AVAILABLE RECORDS:
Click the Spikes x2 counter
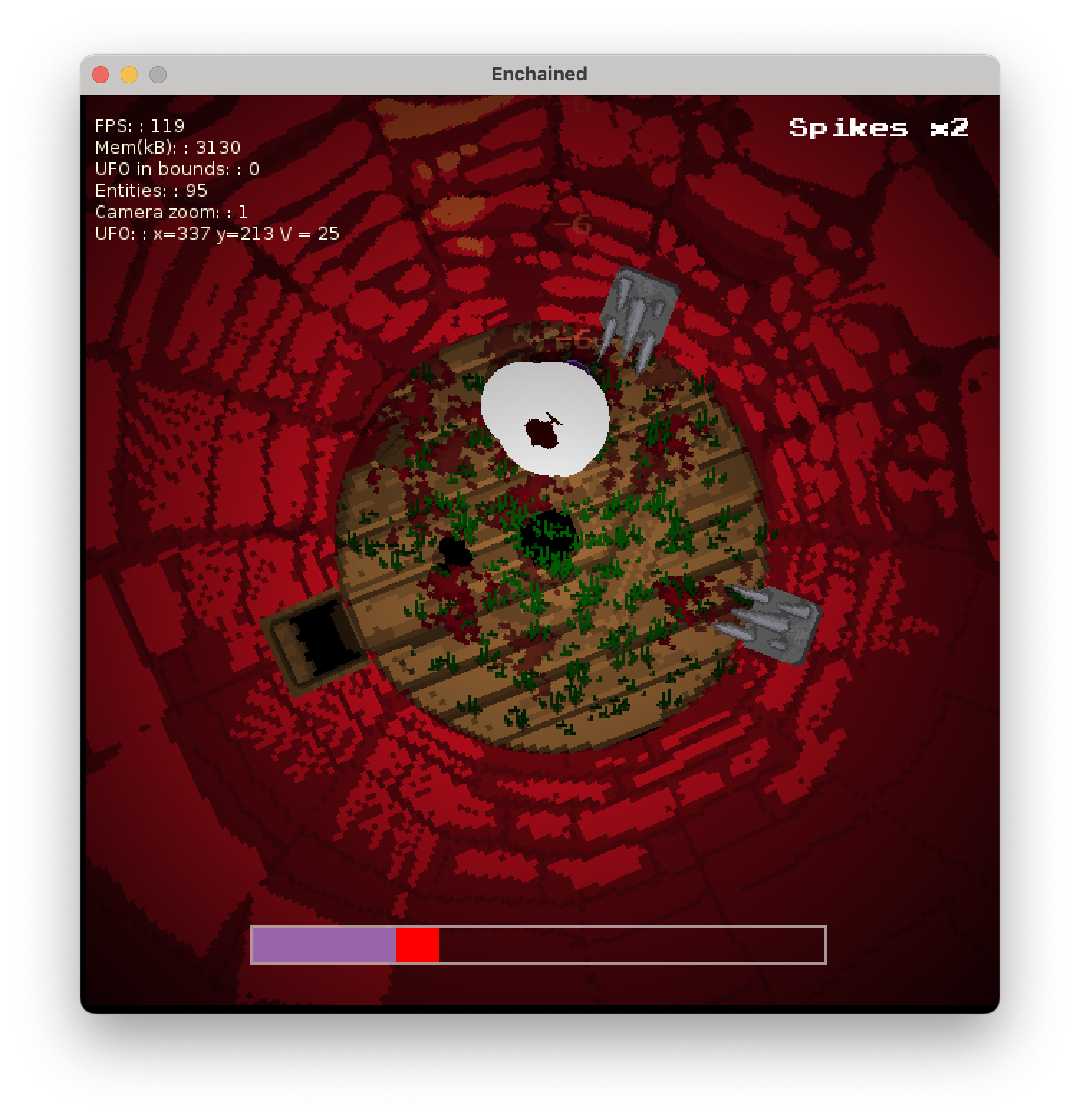The width and height of the screenshot is (1080, 1120). pyautogui.click(x=878, y=128)
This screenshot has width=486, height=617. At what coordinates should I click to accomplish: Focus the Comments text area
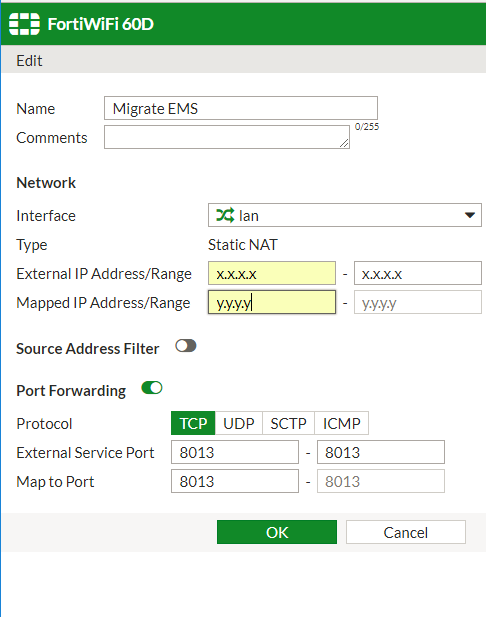(x=227, y=137)
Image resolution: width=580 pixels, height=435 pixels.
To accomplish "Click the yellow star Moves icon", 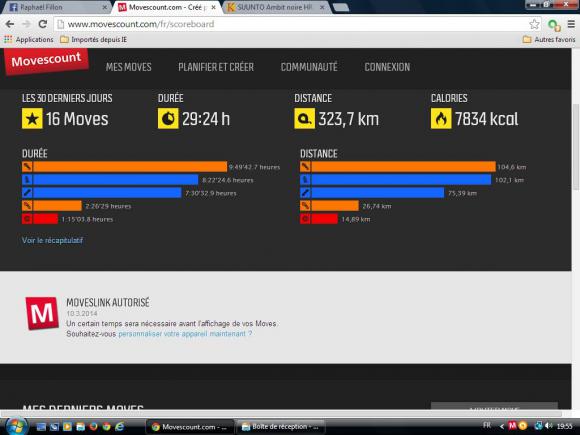I will tap(32, 118).
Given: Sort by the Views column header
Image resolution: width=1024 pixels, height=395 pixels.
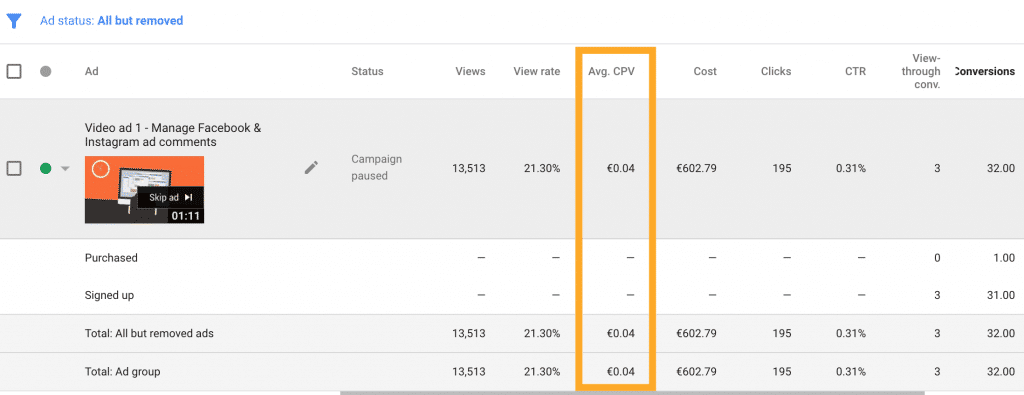Looking at the screenshot, I should tap(470, 71).
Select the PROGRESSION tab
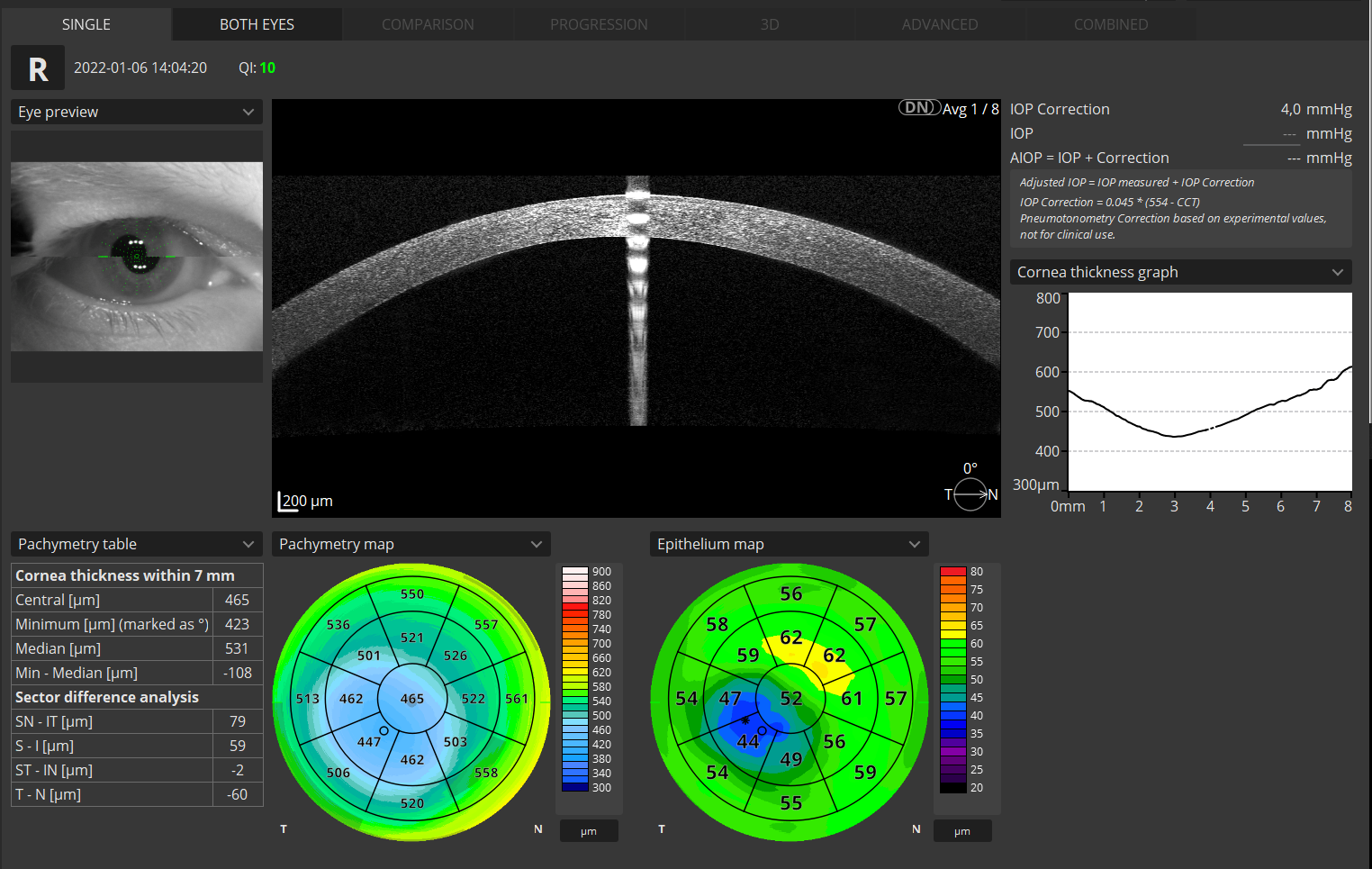Image resolution: width=1372 pixels, height=869 pixels. pyautogui.click(x=599, y=24)
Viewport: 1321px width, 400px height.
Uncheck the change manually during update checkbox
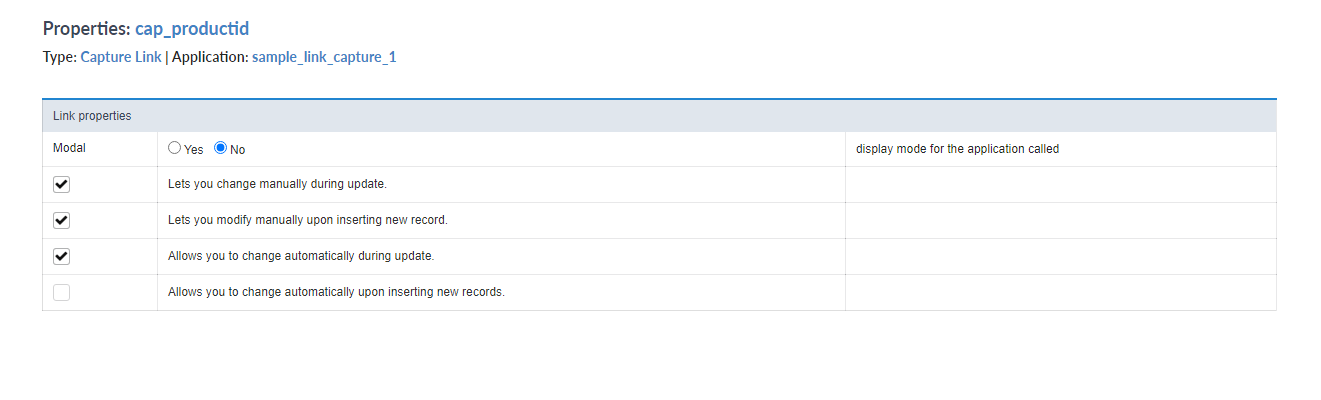[x=61, y=184]
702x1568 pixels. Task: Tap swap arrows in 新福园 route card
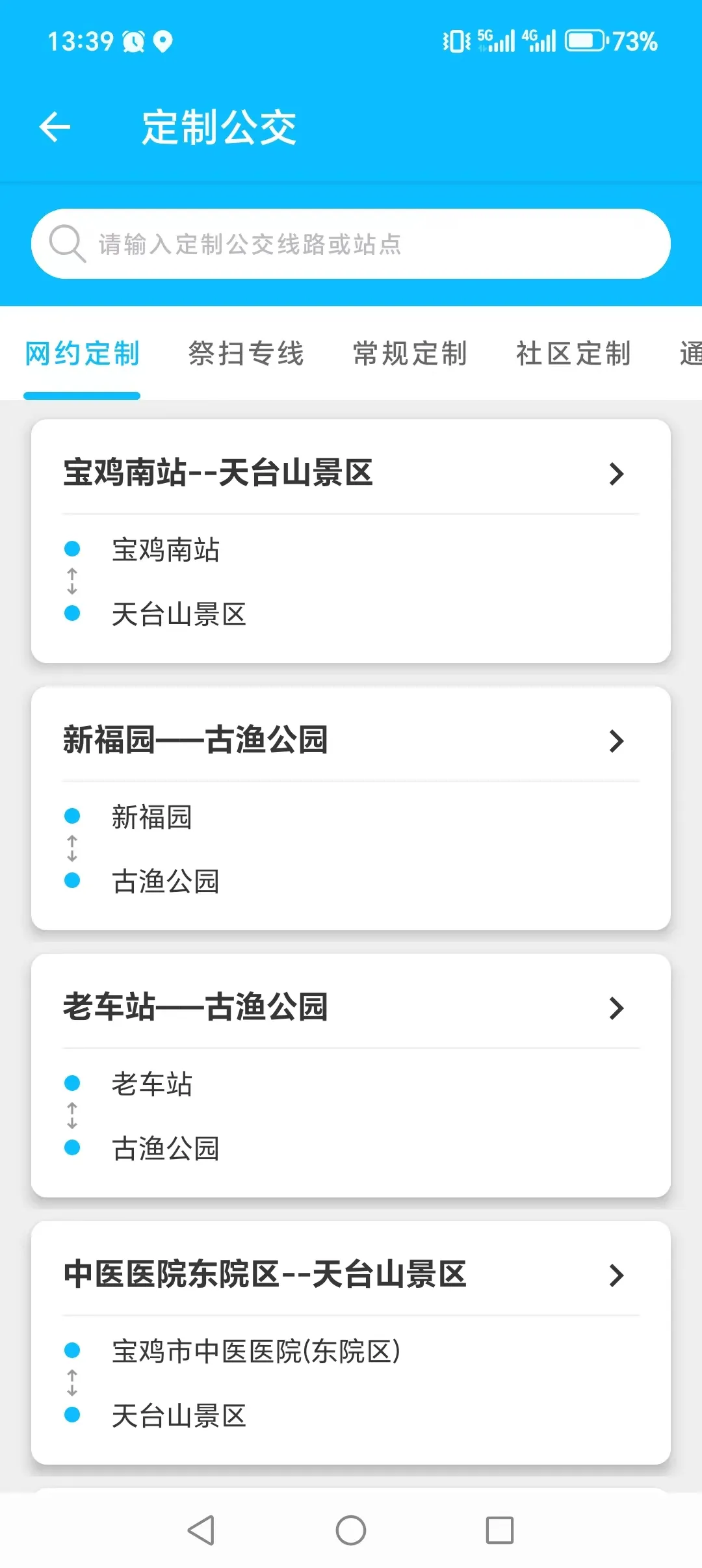pyautogui.click(x=72, y=848)
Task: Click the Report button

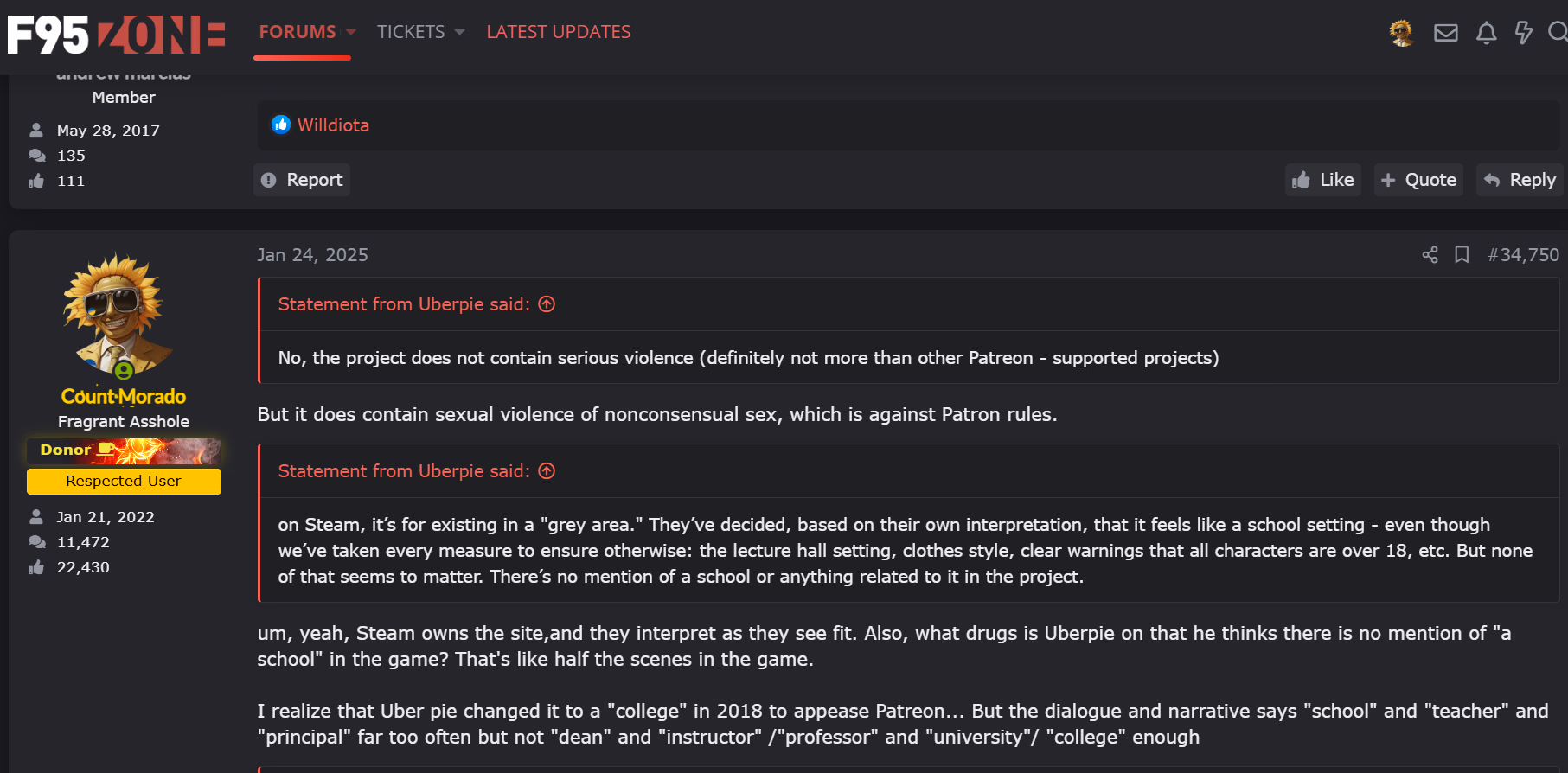Action: [302, 180]
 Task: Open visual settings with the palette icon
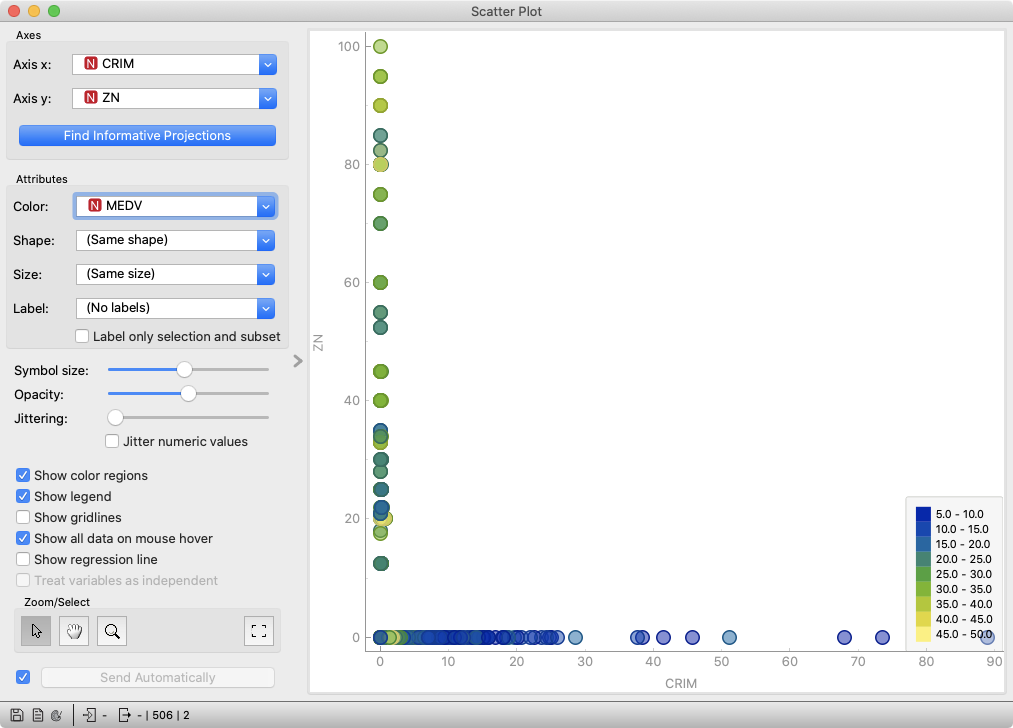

WHAT YOU ARE ASKED TO DO: Your copy should consist only of the lines from the one containing "702x1568 pixels. Task: Tap" through the last line of the entries above, reproduced exactly, without pictures.

RESPONSE AREA:
702x1568 pixels. Task: Tap swap arrows in 新福园 route card
pyautogui.click(x=72, y=848)
Task: Click the Report button

Action: [302, 180]
 Task: Open visual settings with the palette icon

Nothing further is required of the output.